TorchSnapshotSaver¶
-
class
torchtnt.framework.callbacks.
TorchSnapshotSaver
(dirpath: str, *, save_every_n_train_steps: Optional[int] = None, save_every_n_epochs: Optional[int] = None, replicated: Optional[List[str]] = None, storage_options: Optional[Dict[str, Any]] = None)¶ A callback which periodically saves the application state during training using TorchSnapshot.
This callback supplements the application state provided by
torchtnt.unit.AppStateMixin
with the train progress, train dataloader (if applicable), and random number generator state.If used with
torchtnt.framework.fit()
, this class will also save the evaluation progress state.Checkpoints will be saved under
dirpath/epoch_{epoch}_step_{step}
where step is the total number of training steps completed across all epochs.Parameters: - dirpath – Parent directory to save snapshots to.
- save_every_n_train_steps – Frequency of steps with which to save snapshots during the train epoch. If None, no intra-epoch snapshots are generated.
- save_every_n_epochs – Frequency of epochs with which to save snapshots during training. If None, no end-of-epoch snapshots are generated.
- replicated – A glob-pattern of replicated key names that indicate which application state entries have the same state across all processes. For more information, see https://pytorch.org/torchsnapshot/main/api_reference.html#torchsnapshot.Snapshot.take .
- storage_options – storage_options: Additional keyword options for the storage plugin to use, to be passed to torchsnapshot.Snapshot. See each storage plugin’s documentation for customizations.
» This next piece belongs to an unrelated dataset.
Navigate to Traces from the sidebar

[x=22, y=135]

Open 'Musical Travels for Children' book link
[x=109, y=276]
Note: If torch.distributed is available and default process group is initialized, the constructor will call a collective operation for rank 0 to broadcast the dirpath to all other ranks
Note
If checkpointing FSDP model, you can set state_dict type calling set_state_dict_type prior to starting training.
-
property
dirpath
: str¶ Returns parent directory to save to.
-
on_exception
(state: State, unit: Union[TrainUnit[TTrainData], EvalUnit[TEvalData], PredictUnit[TPredictData]], exc: BaseException) None ¶ Hook called when an exception occurs.
-
on_train_epoch_end
(state: State, unit: TrainUnit[TTrainData]) None ¶ Hook called after a train epoch ends.
-
on_train_start
(state: State, unit: TrainUnit[TTrainData]) None ¶ Validate there’s no key collision for the app state.
-
on_train_step_end
(state: State, unit: TrainUnit[TTrainData]) None ¶ Hook called after a train step ends.
-
static
restore
(path: str, unit: AppStateMixin, *, train_dataloader: Optional[Stateful] = None, restore_train_progress: bool = True, restore_eval_progress: bool = True, storage_options: Optional[Dict[str, Any]] = None) None ¶ Utility method to restore snapshot state from a path.
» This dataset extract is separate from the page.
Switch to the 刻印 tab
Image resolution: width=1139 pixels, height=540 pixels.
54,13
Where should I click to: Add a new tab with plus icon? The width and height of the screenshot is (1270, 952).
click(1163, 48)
There are additional flags offered should the user want to skip loading the train and eval progress. By default, the train and eval progress are restored, if applicable.
Parameters: - path – Path of the snapshot to restore.
- unit – An instance of
TrainUnit
,EvalUnit
, orPredictUnit
containing states to restore. - train_dataloader – An optional train dataloader to restore.
- restore_train_progress – Whether to restore the training progress state.
- restore_eval_progress – Whether to restore the evaluation progress state.
- storage_options –
Additional keyword options for the storage plugin to use, to be passed to torchsnapshot.Snapshot. See each storage plugin’s documentation for customizations.
-
static
restore_from_latest
(dirpath: str, unit: AppStateMixin, *, train_dataloader: Optional[Stateful] = None, restore_train_progress: bool = True, restore_eval_progress: bool = True, storage_options: Optional[Dict[str, Any]] = None) bool ¶ Given a parent directory where checkpoints are saved, restore the snapshot state from the latest checkpoint in the directory.
There are additional flags offered should the user want to skip loading the train and eval progress. By default, the train and eval progress are restored, if applicable.
Parameters: - dirpath – Parent directory from which to get the latest snapshot.
- unit – An instance of
TrainUnit
,EvalUnit
, orPredictUnit
containing states to restore. - train_dataloader – An optional train dataloader to restore.
- restore_train_progress – Whether to restore the training progress state.
- restore_eval_progress – Whether to restore the evaluation progress state.
- storage_options –
Additional keyword options for the storage plugin to use, to be passed to torchsnapshot.Snapshot. See each storage plugin’s documentation for customizations.
Returns: True if the latest snapshot directory was found and successfully restored, otherwise False.